I have not heard anyone talking about transformational experiences in the virtual context. I’ve heard a lot of people say it was better than they thought that it would be. I’ve heard a number of people say, “yeah, actually that was pretty good. Hanging out with my friends in VR was actually pretty fun.” So there’s that level of enthusiasm. And I’ve even heard about a few environments that were really interactive, where you could grab a lot of things and throw them around. Some people say that kind of felt like Burning Man. There was a world created within the Black Rock City VR that was basically a McDonald’s, and you could serve people hamburgers and french fries and shakes, and you could take a giant Coca-Cola display out into the parking lot. People had a lot of fun rampaging through that. 

But I haven’t heard a lot about transformative experiences, or the sort of peak experiences that we normally talk about. And I’ve also heard a lot of people give it a “meh,” saying it was not really what they were looking for. And then half the week was people going, “it’s not working, I can’t access it.”

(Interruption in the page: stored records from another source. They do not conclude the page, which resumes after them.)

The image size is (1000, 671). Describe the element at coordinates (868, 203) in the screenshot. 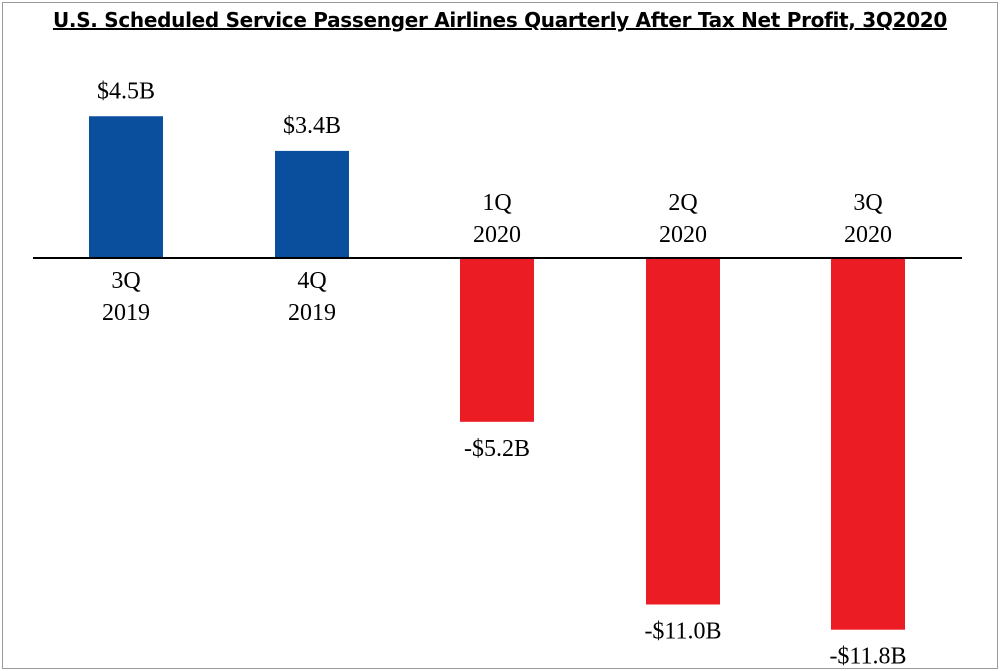

I see `category-label-5-line1: 3Q` at that location.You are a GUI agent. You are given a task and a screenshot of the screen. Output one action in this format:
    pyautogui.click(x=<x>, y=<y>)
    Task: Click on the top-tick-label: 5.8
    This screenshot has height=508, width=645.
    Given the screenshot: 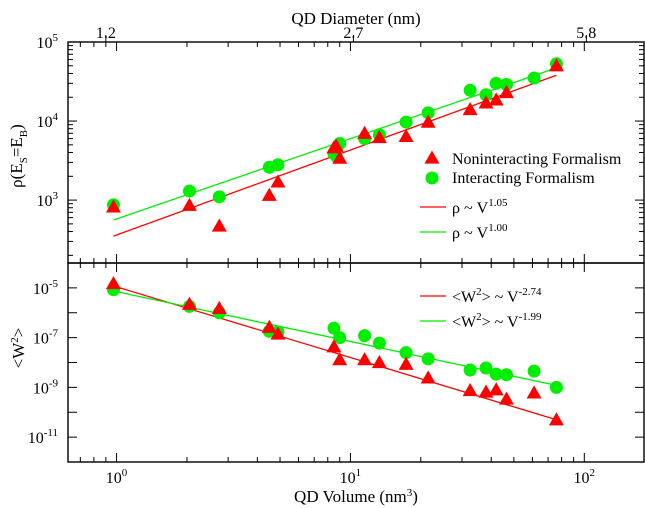 What is the action you would take?
    pyautogui.click(x=586, y=34)
    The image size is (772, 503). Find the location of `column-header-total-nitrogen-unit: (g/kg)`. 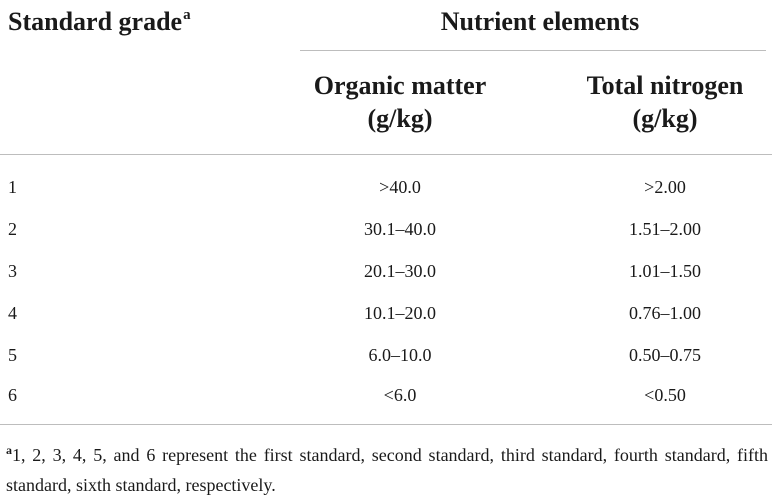

column-header-total-nitrogen-unit: (g/kg) is located at coordinates (665, 118).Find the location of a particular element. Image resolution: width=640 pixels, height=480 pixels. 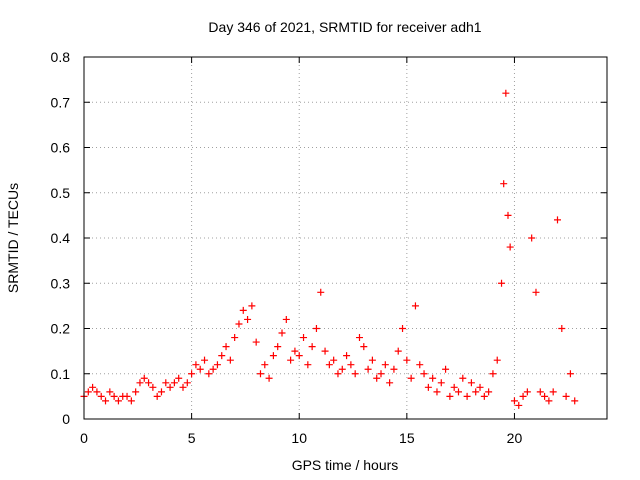

y-tick-label: 0.3 is located at coordinates (61, 283).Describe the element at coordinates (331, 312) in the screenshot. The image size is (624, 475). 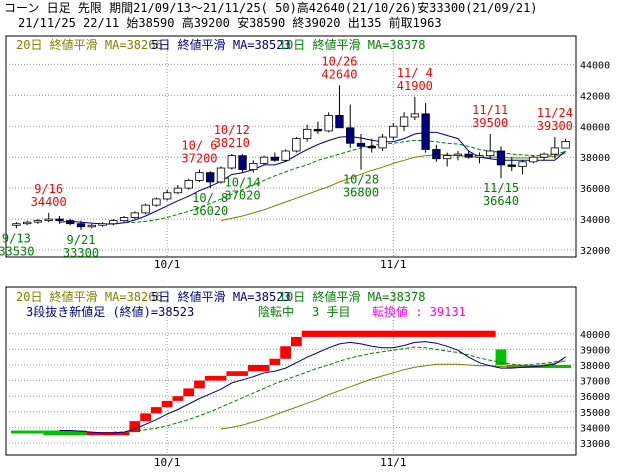
I see `tlb-count: 3 手目` at that location.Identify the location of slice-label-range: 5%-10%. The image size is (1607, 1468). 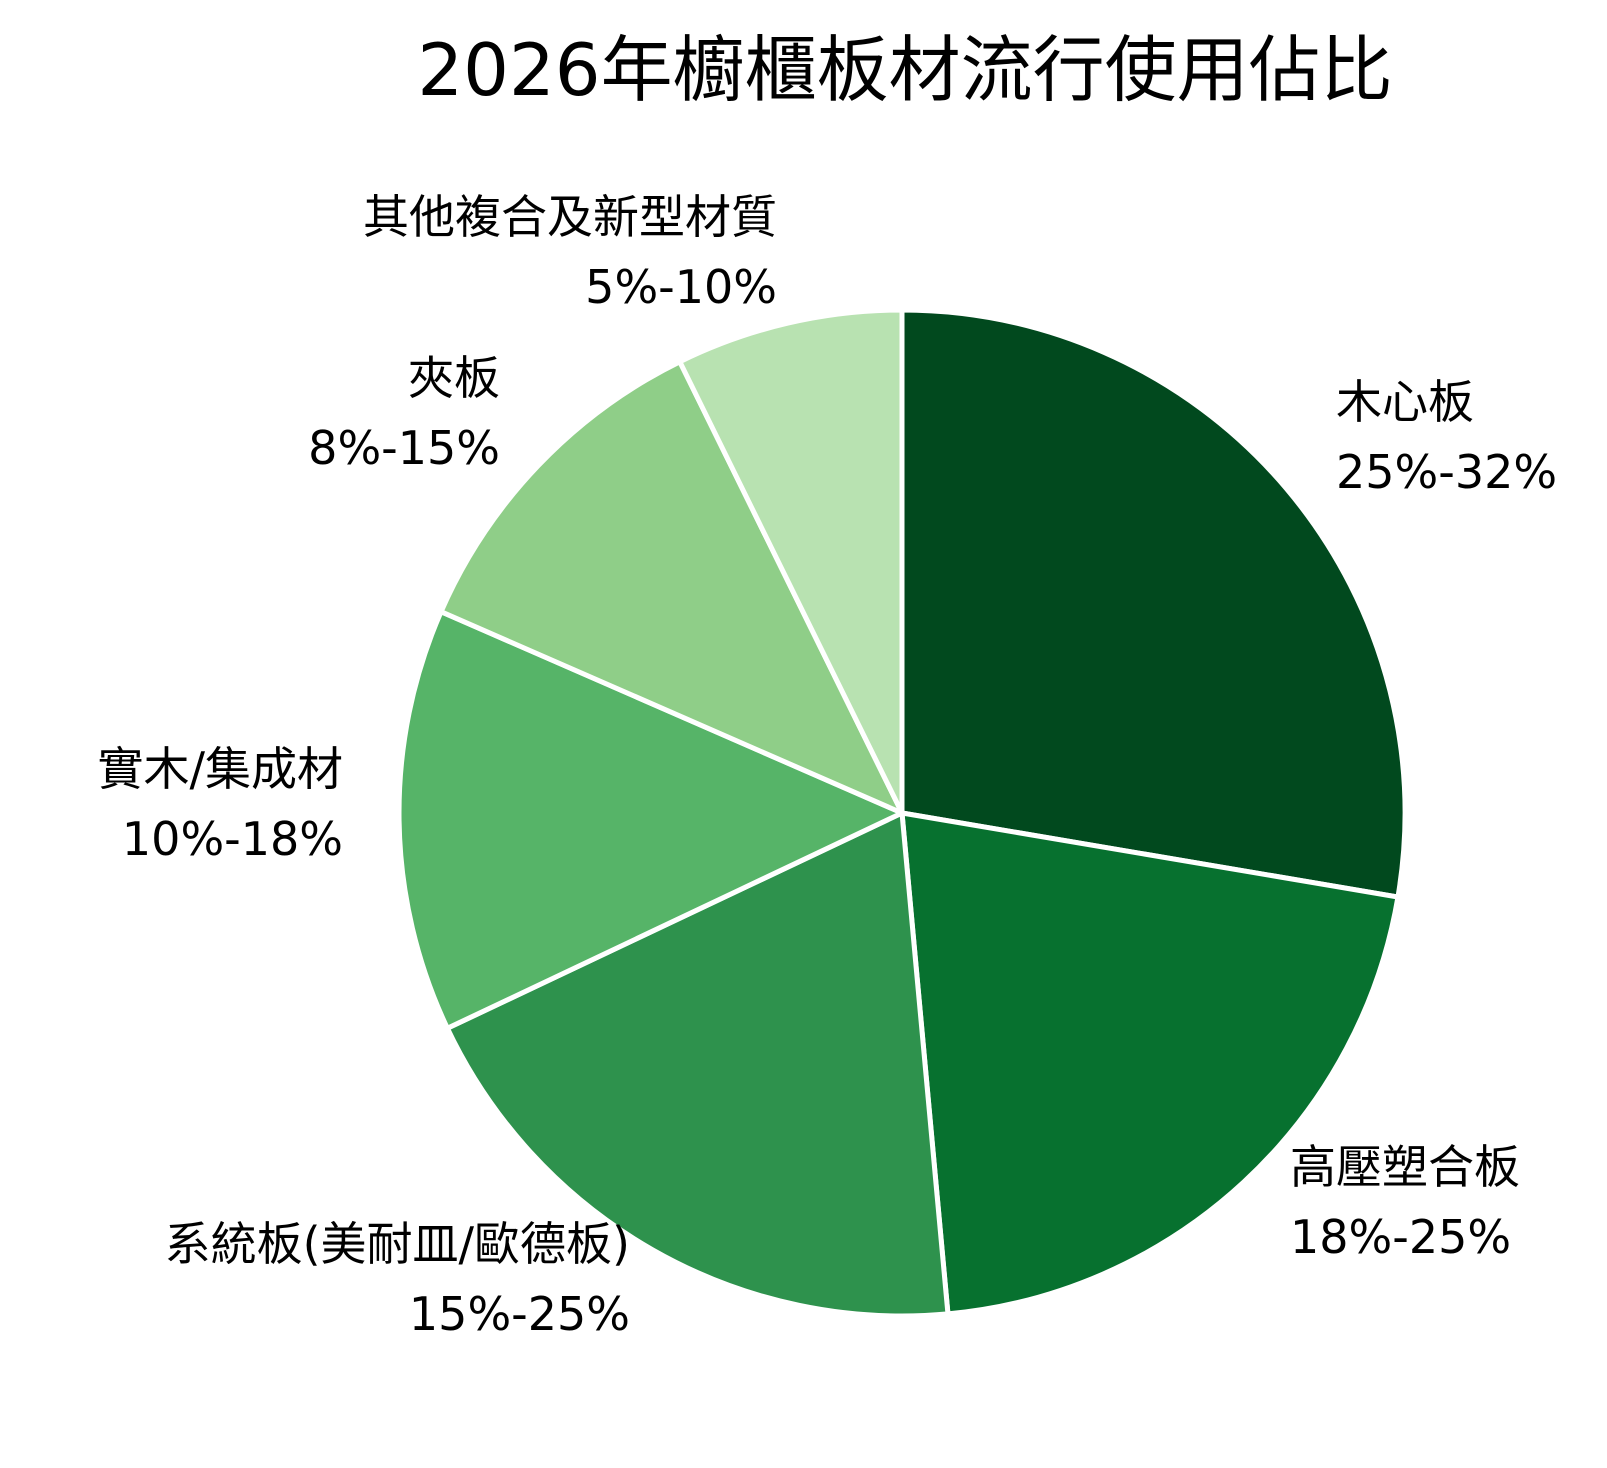
(681, 287).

Naomi: I never experienced enough of a cybernetic meshing with my equipment in order to get into the event in a way that would have allowed me to forget that there’s another world I’m technically standing in, and completely give myself over to the feeling of burning madness. Those great transformative moments where you have to actually dig into your soul and decide what’s important to you. I can just take off the helmet, and also frequently did because it kind of hurts my head. I don’t want to harp too much on the Burning Man experience as itself. I actually just think the technology is not quite there yet.

Caveat: I agree completely. It’s very different to say that we don’t know how to do this yet with the technology we have, than it is to say it is not possible to do. I think those are two very different things. Ever since the pandemic started, I have been creating and hosting small Zoom oriented art events that try to see, how can we do this? And I’ve done it to my satisfaction. I am confident that given an idea and a video chat and the technological equivalent of duct tape. Given committed people, I can create these kinds of experiences.

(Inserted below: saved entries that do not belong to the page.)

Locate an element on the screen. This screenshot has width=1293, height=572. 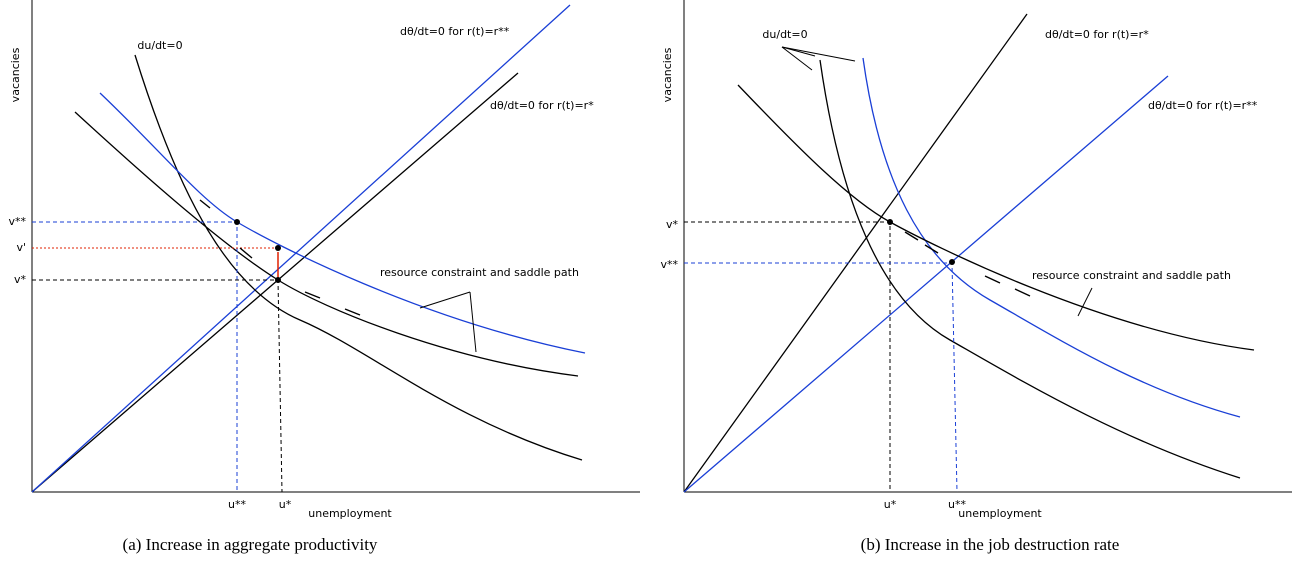
caption: (b) Increase in the job destruction rate is located at coordinates (990, 544).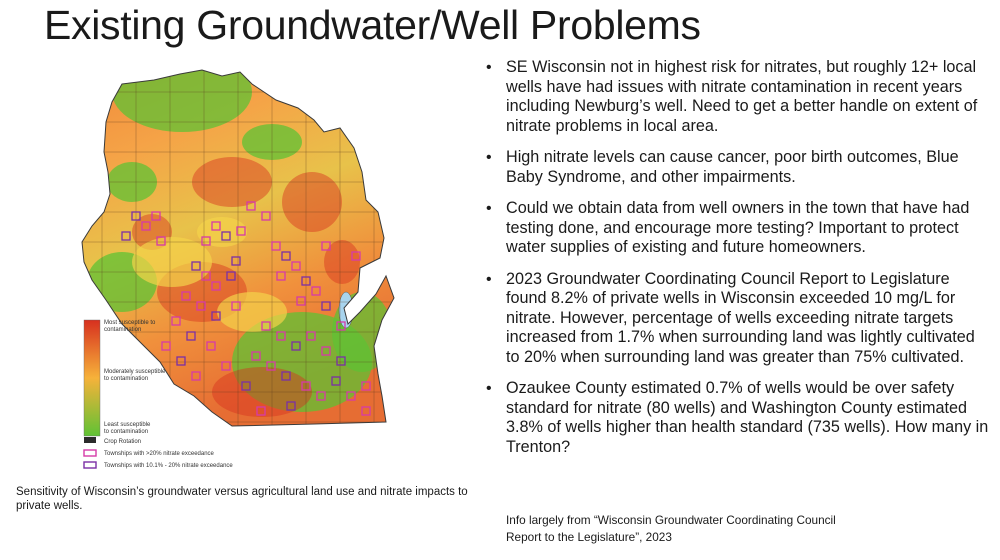  I want to click on legend-least-line1: Least susceptible, so click(128, 425).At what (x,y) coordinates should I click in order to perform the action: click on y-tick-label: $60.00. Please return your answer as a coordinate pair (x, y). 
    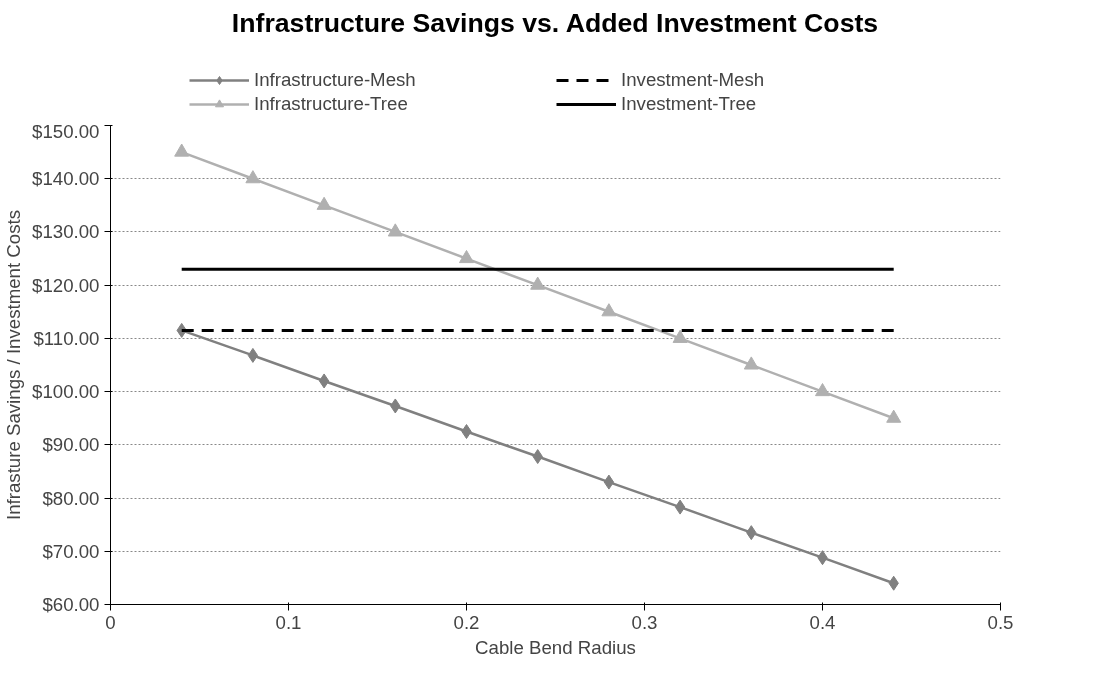
    Looking at the image, I should click on (71, 604).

It’s totally doable, but it does work differently than it would if I had them in person, or if we were out in Black Rock City. And until we figure these things out, then no, we can’t do it, because we have to learn it. The same thing occurred to me during my forays into the actual VR worlds. In a Zoom environment, because I’ve worked at it for months and months and months, I can figure out how to give people these experiences. I can figure out how to give them a gift. I can figure out how to fuck with them in a productive way. I can figure this out. 

In VR environments, I don’t know how to do that yet. I do not know how to give someone a gift in virtual Black Rock City. I do not know how to start a war in virtual Black Rock City. And again, I’m not saying it can’t be done.

Naomi: That’s saying something, guys. If Caveat doesn’t know how to start a war in virtual Burning Man, that means I don’t think anybody knows how to do it yet.